Warum kam die SVP so glimpflich davon? Zum einen dürfte die Parteibindung der Südtiroler noch immer sehr groß sein. Zum anderen waren die Bauern in der Partei gut aufgestellt – sie spielen in Südtirol noch immer eine gewichtige Rolle. In den großen Tal-Bezirken Pustertal und Vinschgau kam die SVP jeweils auf über 50 Prozent. In den ladinischen Gemeinden und im Sarntal sogar auf über 60 Prozent.
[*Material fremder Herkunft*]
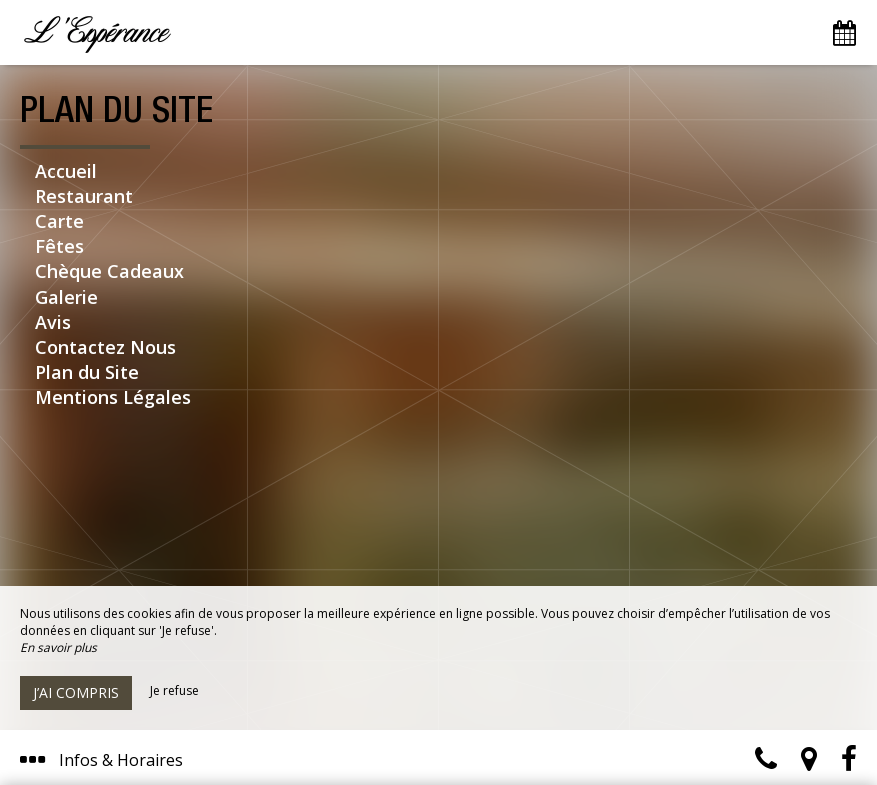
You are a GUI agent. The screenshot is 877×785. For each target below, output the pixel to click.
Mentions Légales (113, 397)
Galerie (66, 297)
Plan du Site (87, 372)
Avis (53, 322)
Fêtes (59, 246)
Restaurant (84, 196)
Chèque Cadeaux (109, 271)
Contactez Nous (105, 347)
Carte (59, 221)
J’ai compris (76, 692)
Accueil (66, 171)
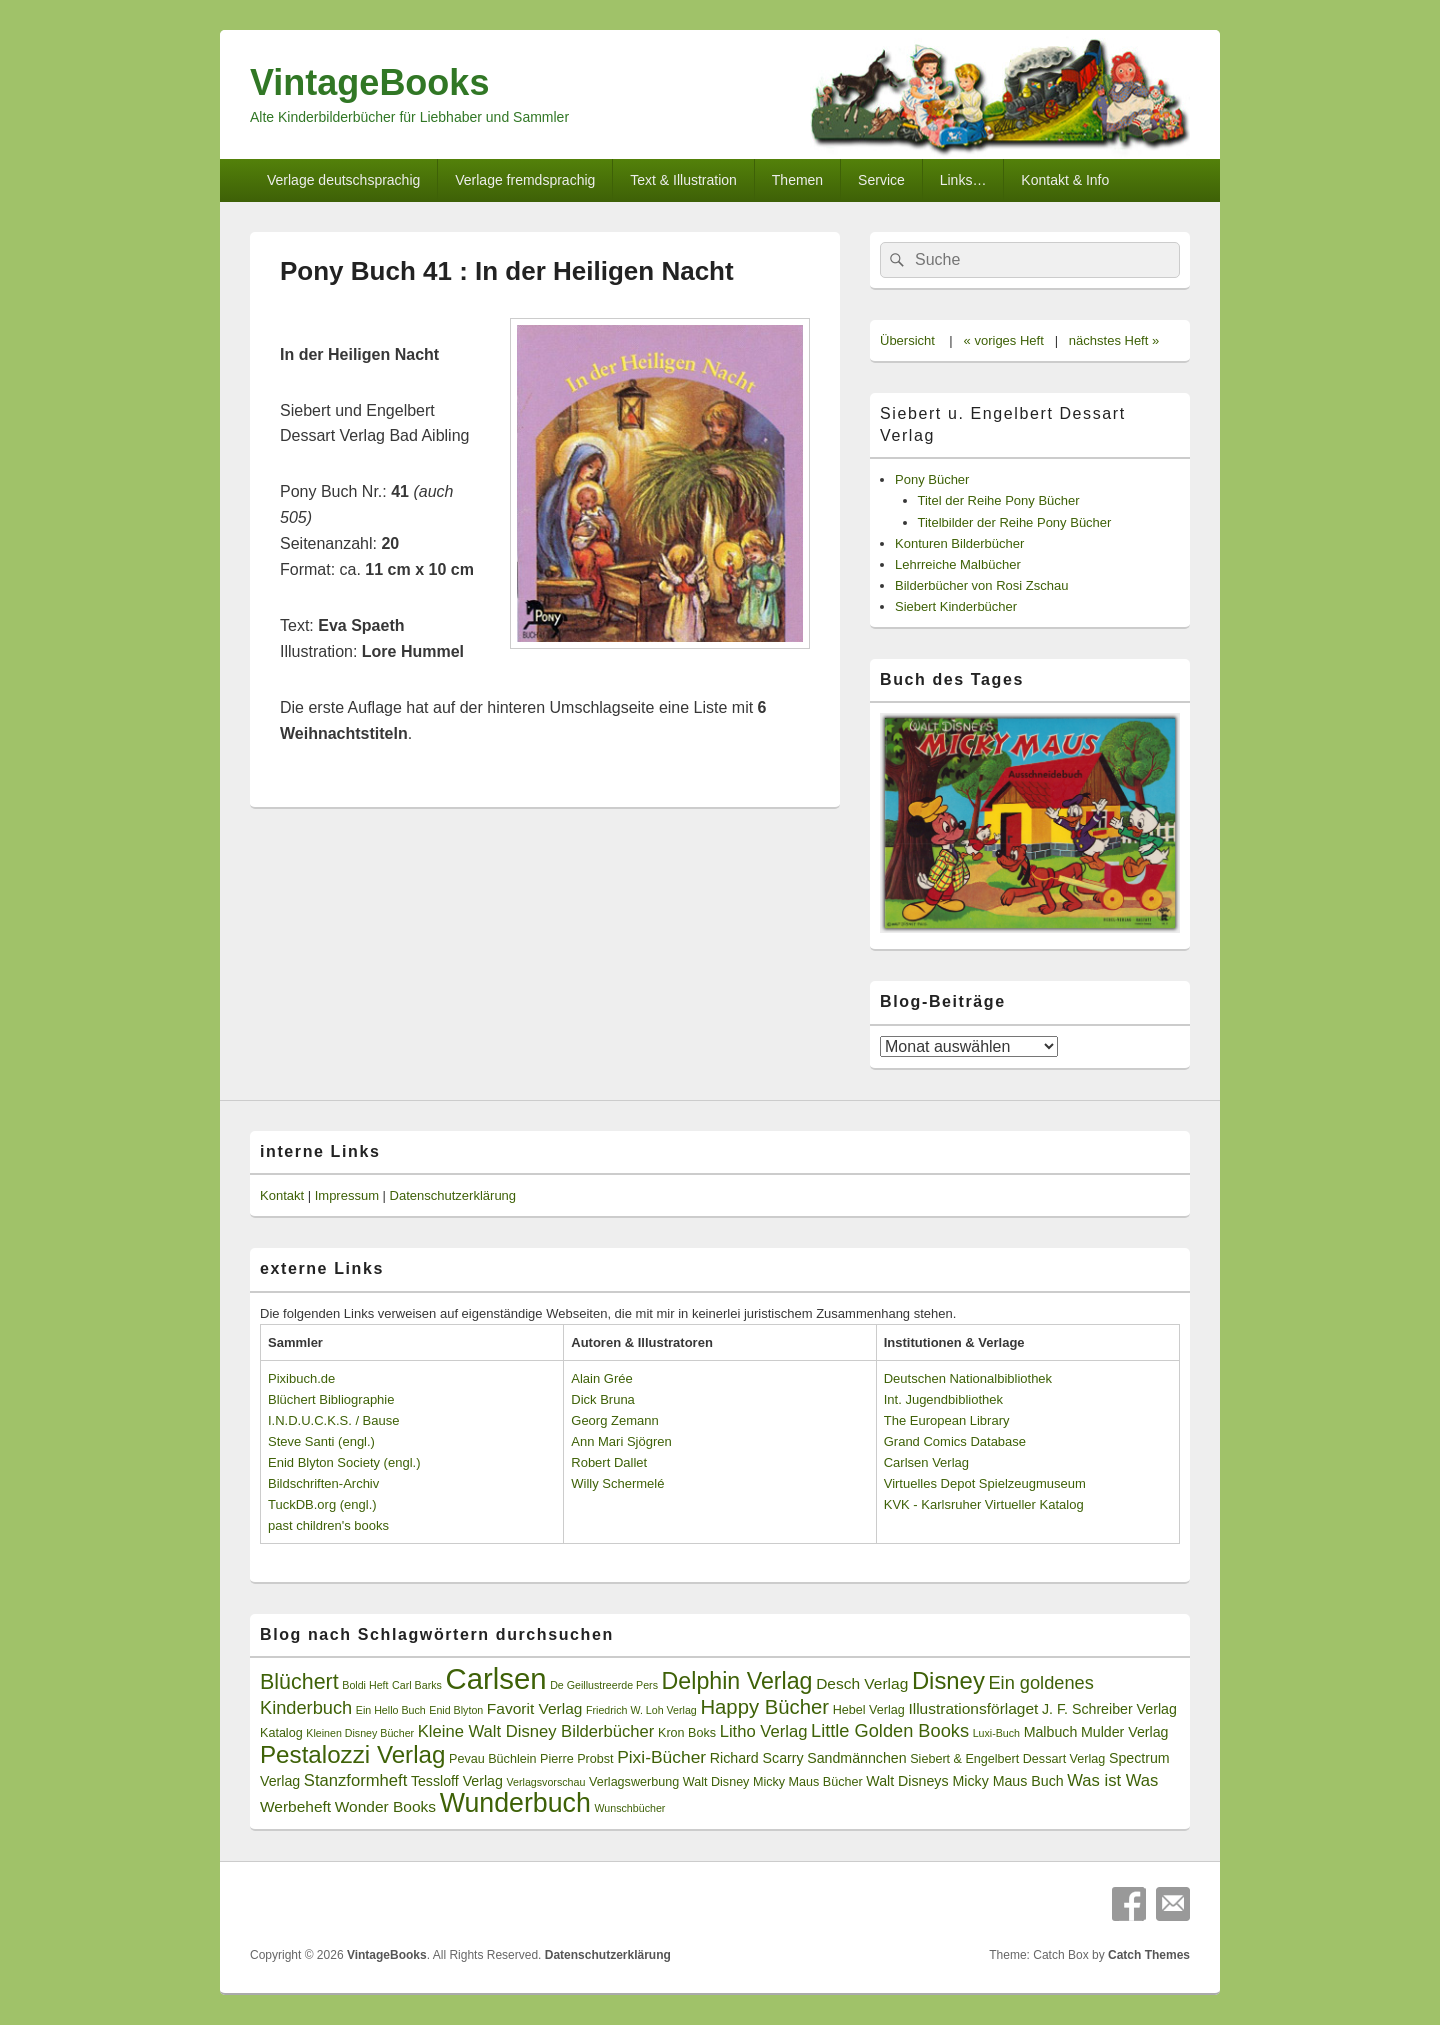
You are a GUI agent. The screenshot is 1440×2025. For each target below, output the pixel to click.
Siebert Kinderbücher (956, 606)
Dennoch bekam ein SVP-Kandidat die Unzufriedenheit mit der Regierungsarbeit der vergangenen fünf Jahre deutlich zu spüren: Arno Kompatscher. Der Landeshauptmann verlor fast 13.000 Vorzugsstimmen und kam auf rund 68.000. Alt-Landeshauptmann Luis Durnwalder hatte sein Ergebnis nach der ersten Legislaturperiode steigern können.
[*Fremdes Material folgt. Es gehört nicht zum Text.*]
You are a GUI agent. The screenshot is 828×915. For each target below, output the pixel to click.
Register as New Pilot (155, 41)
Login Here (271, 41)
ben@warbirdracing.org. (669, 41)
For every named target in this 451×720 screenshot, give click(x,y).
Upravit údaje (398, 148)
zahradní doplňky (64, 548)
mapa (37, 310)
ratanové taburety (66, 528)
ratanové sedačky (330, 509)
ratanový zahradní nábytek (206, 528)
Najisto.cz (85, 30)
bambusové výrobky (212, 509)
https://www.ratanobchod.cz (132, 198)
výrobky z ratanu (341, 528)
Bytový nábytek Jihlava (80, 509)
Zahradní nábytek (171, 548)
Und damit stellt sich auch schon die nach der Wahl wohl interessanteste Frage: Wie geht es weiter? Wer wird regieren? Genauer: Mit wem wird die SVP regieren?

Die Sitzverteilung im neuen Landtag:

Aufgrund der Proporzregelung muß die italienische Sprachgruppe im Landesrat (Kabinett) vertreten sein (je nachdem mit ein oder wie es aussieht diesmal mit zwei Italienern). Weil beim TK kein Abgeordneter italienischer Muttersprache in den vorderen Reihen zu finden ist, bleiben der SVP zwei Möglichkeiten: Entweder sie nimmt sich die Grünen und den Partito Democratico als Partner oder die Lega. Das Bündnis SVP-PD wurde abgewählt. Der PD erhielt gerade einmal 3,8 Prozent und ein Mandat (was mit einem offenbar weltfremden Kandidaten, der das Bozner Lebensgefühl bis ins hinterste Ahrntal tragen will, ehrlich kein Wunder ist). Zusammen kamen SVP und PD auf 45,7 Prozent – exakt genauso viel hatte die Volkspartei 2013 allein erhalten. Eine Koalition mit den Grünen würde die SVP in fünf Jahren abstürzen lassen. Die Südtiroler Grünen unterscheiden sich nämlich kaum von denen weiter nördlich. Sie wollen gängeln und verbieten. Und für den Umweltschutz braucht es diese Partei in Südtirol nicht.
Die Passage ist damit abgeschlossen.